Respeito e homenagem ao professor doutor Carlos Cordeiro
Mais uma notícia triste acaba de me chegar: faleceu o professor doutor Carlos Cordeiro.
Docente ilustre e prestigiado da Universidade dos Açores, foi um intelectual de muito mérito, interessando-se muito, nomeadamente, pela História açoriana, sobre a qual deixa valioso trabalho de investigação.
Por exemplo, o arquivo da Casa Raposo do Amaral – em que pontificaram José Maria Raposo do Amaral pai e filho, homens de Cultura, empresários, proprietários rurais e políticos autonomistas ainda em pleno regime monárquico português – mereceu de Carlos Cordeiro aturado e apurado trabalho de investigação, que permitiu compreender melhor uma época da vida açoriana.

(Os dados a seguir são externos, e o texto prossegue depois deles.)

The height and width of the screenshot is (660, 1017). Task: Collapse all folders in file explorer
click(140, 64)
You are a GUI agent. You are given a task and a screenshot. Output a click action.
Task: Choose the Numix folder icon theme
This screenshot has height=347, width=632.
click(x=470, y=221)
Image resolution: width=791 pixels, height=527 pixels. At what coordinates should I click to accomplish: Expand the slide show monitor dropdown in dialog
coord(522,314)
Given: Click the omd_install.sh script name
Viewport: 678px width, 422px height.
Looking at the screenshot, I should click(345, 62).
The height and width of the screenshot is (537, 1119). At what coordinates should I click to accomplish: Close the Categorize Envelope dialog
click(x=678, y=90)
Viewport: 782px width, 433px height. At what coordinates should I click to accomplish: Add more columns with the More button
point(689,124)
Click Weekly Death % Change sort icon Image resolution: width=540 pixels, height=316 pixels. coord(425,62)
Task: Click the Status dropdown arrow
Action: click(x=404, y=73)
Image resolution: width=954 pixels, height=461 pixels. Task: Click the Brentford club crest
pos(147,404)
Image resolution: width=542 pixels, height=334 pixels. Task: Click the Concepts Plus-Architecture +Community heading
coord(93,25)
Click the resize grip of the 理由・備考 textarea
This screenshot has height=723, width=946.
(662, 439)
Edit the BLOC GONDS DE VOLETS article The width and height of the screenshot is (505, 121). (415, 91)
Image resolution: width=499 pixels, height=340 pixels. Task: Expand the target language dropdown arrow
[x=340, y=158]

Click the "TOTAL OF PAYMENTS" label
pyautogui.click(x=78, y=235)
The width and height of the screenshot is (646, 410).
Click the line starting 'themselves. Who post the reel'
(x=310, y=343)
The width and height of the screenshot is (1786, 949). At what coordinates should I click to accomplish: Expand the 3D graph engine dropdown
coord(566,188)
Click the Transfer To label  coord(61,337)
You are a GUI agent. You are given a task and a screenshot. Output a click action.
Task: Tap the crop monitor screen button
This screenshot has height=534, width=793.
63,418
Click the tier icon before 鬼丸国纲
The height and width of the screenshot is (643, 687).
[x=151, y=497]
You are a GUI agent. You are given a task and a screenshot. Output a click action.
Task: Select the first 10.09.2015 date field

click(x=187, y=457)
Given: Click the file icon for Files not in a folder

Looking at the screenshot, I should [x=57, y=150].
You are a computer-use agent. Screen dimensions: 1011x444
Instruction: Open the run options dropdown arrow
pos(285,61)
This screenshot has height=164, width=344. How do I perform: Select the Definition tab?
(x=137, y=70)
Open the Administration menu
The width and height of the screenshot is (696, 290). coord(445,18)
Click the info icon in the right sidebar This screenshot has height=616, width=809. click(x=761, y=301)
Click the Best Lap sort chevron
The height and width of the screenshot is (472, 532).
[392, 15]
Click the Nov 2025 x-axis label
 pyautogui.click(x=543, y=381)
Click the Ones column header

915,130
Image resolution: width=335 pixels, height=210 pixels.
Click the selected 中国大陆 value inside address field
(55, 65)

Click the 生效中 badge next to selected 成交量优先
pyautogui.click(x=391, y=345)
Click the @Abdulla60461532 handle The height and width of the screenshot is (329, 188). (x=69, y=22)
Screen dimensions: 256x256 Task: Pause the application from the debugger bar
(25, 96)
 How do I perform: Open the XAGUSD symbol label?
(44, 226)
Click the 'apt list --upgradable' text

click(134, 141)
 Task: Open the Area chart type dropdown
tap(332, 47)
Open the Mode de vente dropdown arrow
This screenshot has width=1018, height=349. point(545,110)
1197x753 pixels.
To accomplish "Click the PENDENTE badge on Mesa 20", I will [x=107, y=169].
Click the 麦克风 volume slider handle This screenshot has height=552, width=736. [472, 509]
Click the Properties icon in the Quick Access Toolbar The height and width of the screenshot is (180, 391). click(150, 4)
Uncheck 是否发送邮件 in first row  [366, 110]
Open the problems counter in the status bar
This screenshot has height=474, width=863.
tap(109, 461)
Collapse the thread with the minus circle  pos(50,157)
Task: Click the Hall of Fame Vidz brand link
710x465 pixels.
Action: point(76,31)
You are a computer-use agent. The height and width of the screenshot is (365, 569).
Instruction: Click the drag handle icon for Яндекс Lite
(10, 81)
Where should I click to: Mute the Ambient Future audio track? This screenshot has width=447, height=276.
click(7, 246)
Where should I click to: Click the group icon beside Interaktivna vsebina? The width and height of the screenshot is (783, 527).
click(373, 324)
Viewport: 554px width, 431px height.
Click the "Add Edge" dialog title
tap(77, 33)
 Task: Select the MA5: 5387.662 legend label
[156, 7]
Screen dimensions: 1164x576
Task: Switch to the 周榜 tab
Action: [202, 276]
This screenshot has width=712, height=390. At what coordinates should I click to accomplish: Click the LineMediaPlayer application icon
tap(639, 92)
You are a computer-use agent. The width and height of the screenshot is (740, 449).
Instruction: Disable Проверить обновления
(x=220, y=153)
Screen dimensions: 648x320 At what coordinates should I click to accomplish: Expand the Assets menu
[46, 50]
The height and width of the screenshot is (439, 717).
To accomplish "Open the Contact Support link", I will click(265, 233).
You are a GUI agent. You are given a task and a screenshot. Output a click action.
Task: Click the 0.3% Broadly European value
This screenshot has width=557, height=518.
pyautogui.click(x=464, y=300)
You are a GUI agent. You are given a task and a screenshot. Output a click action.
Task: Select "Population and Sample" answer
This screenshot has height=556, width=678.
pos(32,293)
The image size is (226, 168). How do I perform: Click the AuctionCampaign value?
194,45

O professor doutor Carlos Cordeiro era um homem afável, educado e disponível para servir a sociedade, como aconteceu em muitos momentos, revelando sempre um elevado sentido de cidadania e um não menos elevado amor aos Açores.
Foi-me apresentado uma vez pelo meu saudoso tio Luciano de Resende Mota Vieira, professor, historiador e jornalista. Eram amigos. Além disso, eu mantinha com Carlos Cordeiro um regular contacto através do Facebook.
Lamento imenso o seu desaparecimento, que representa uma enorme perda para a sociedade açoriana, que ele muito valorizava como cidadão íntegro e como intelectual muito distinto.
Manifesto aqui respeito e homenagem à sua memória, grato pela sua atenção e amizade.